*The task*
Finish out the news article about the sale of the City Paper, starting after its last sentence.
##### Selected excerpt
City Paper Will Be Sold To Suburban Weekly Chain Montgomery Newspapers Will Acquire Its 22d Publication For About $4 Million.

Posted: April 18, 1996

The City Paper, a Philadelphia alternative weekly started with $15,000 in 1981, is set to be sold today for about $4 million to Montgomery Newspapers, which publishes a chain of suburban weekly newspapers.

The City Paper would become the 22d publication of Montgomery Newspapers, a Fort Washington company that publishes 15 community weekly newspapers such as the Ambler Gazette and Main Line Life, along with a half-dozen specialty publications such as Art Matters and Philadelphia Golfer.

An executive close to the deal said the sale price was a little less than 1 1/2 times the City Paper's revenues last year.

Arthur W. Howe 4th, president and publisher of Montgomery Newspapers, said no major changes - ``absolutely none'' - were expected at the City Paper, which has 95,000 copies distributed free each week throughout the city and suburbs.

The City Paper, which focuses on Philadelphia culture, news and politics, is one of three alternative weeklies in the city, and the one most strongly aimed at youth.

Bruce Schimmel, the City Paper's founding editor and publisher, said he was selling the publication, in part, because he had grown tired of it. He said he found it difficult to be both a friend and employer to its 28 staffers and was ready to reap the rewards of a successful business whose profit grew 18 percent last year.

``I thought, well, enough is enough,'' he said yesterday. ``I have no interest in the thing anymore; it's made me as wealthy as I want to be, and I was bored.''

Schimmel, 43, founded the newspaper in 1981 when he was a graduate student in English, studying 18th century fiction, at the University of Pennsylvania. He said he began writing and reviewing dance for the campus radio station's monthly guide and began to talk over the idea of putting out an alternative newspaper with an editor at the guide. They decided to do it.
##########
##### Material provided
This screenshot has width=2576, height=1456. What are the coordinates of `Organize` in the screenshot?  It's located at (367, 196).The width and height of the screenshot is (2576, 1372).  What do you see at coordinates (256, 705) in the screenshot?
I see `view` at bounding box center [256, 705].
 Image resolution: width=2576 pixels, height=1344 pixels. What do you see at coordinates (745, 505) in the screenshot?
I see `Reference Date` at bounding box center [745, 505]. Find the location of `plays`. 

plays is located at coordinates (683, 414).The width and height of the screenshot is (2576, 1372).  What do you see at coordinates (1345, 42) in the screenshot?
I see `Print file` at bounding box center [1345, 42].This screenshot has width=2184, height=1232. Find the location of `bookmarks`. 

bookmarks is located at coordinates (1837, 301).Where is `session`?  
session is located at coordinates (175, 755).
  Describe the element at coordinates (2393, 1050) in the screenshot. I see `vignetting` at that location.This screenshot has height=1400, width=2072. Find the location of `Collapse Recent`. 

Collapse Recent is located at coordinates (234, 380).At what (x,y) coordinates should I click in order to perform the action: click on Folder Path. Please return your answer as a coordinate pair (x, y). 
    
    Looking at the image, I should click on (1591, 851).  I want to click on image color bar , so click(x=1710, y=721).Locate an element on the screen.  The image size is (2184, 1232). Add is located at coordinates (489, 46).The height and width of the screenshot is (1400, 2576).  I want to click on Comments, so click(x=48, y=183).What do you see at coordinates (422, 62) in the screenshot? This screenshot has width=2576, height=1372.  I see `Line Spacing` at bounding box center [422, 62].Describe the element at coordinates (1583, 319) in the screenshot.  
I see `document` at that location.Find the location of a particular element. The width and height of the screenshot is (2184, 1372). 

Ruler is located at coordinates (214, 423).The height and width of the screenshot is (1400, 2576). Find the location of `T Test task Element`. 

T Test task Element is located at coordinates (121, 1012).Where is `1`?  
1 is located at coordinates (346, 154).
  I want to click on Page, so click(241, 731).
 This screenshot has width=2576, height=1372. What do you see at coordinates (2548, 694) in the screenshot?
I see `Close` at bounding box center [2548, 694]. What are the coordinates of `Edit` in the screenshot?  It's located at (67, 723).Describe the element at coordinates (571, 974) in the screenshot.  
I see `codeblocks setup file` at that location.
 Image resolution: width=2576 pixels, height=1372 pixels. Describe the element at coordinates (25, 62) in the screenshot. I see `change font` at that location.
##########
*Answer to the problem*
Schimmel said he would be a consultant to Montgomery Newspapers for three years, principally on new projects, and would continue to write a column for the City Paper.

``I like to make newspapers,'' Schimmel said. Montgomery Newspapers is ``very inventive out there, and they have money to spend on good products. That's a lot more interesting than running the same thing . . . for one-third of my life.''

Howe, formerly a Pulitzer Prize-winning journalist at The Inquirer, said he believed the future of newspapers rested with weekly niche publications such as his community and specialty newspapers. ``The readership of the City Paper is another community,'' he said.

Executives at the two companies said the City Paper could save money being printed at Montgomery Newspapers' printing plant. They also said there were plans to add reporters to the City Paper and sell its advertising with the other Montgomery Newspapers.

Paul Curci, the City Paper's associate publisher, has been named publisher, succeeding Schimmel. Schimmel said his post as editor will not be filled, and all the paper's staffers would be offered their jobs.

The City Paper's rivals were unsure what to make of the sale.

``If the paper had been bought by the Boston Phoenix or the Village Voice, I'd probably have some sense of what might happen,'' said Tim Whitaker, editor of Philadelphia Weekly. ``But the fact they're being bought by a suburban newspaper group? I don't have a clue.''

Dan Rottenberg, editor of the Philadelphia Forum, expressed concern because his newspaper is printed by Montgomery Newspapers. ``I'm a little uncomfortable about being printed by a company that also owns another weekly in the city,'' he said.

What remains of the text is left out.